--- TASK OBJECTIVE ---
From the entries below, return exactly the lines beginning at the one that contains "Where should I click to: Click" and ending at the one that contains "Given: Click the first wizard step dot", both of them included, and only those lines.

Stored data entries
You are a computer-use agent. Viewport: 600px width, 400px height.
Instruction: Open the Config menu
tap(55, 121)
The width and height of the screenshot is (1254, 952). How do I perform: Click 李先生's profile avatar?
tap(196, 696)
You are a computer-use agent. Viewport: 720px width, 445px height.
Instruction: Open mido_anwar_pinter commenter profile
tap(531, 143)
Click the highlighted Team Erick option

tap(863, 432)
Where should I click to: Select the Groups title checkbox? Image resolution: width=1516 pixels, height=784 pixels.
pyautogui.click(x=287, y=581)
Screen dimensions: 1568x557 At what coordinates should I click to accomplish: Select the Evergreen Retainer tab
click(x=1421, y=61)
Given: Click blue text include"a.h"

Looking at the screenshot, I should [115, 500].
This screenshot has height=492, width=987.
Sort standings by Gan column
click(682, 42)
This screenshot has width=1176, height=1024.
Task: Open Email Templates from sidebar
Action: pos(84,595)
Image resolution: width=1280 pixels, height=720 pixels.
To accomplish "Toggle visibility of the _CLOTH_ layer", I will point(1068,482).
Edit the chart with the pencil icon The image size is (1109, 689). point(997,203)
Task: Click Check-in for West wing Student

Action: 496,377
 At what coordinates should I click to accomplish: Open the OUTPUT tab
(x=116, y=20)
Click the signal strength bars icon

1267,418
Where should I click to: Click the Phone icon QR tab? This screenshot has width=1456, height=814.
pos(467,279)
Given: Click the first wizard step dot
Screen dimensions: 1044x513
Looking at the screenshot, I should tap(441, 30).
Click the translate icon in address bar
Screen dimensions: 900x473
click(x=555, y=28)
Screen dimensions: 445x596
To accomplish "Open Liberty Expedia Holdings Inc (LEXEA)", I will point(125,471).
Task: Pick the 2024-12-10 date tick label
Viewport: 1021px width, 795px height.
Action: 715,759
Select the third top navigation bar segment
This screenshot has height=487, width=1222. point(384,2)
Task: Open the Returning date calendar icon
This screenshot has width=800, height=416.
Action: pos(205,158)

--- TASK RESULT ---
Where should I click to: Click the Phone icon QR tab? This screenshot has width=1456, height=814.
pos(467,279)
Given: Click the first wizard step dot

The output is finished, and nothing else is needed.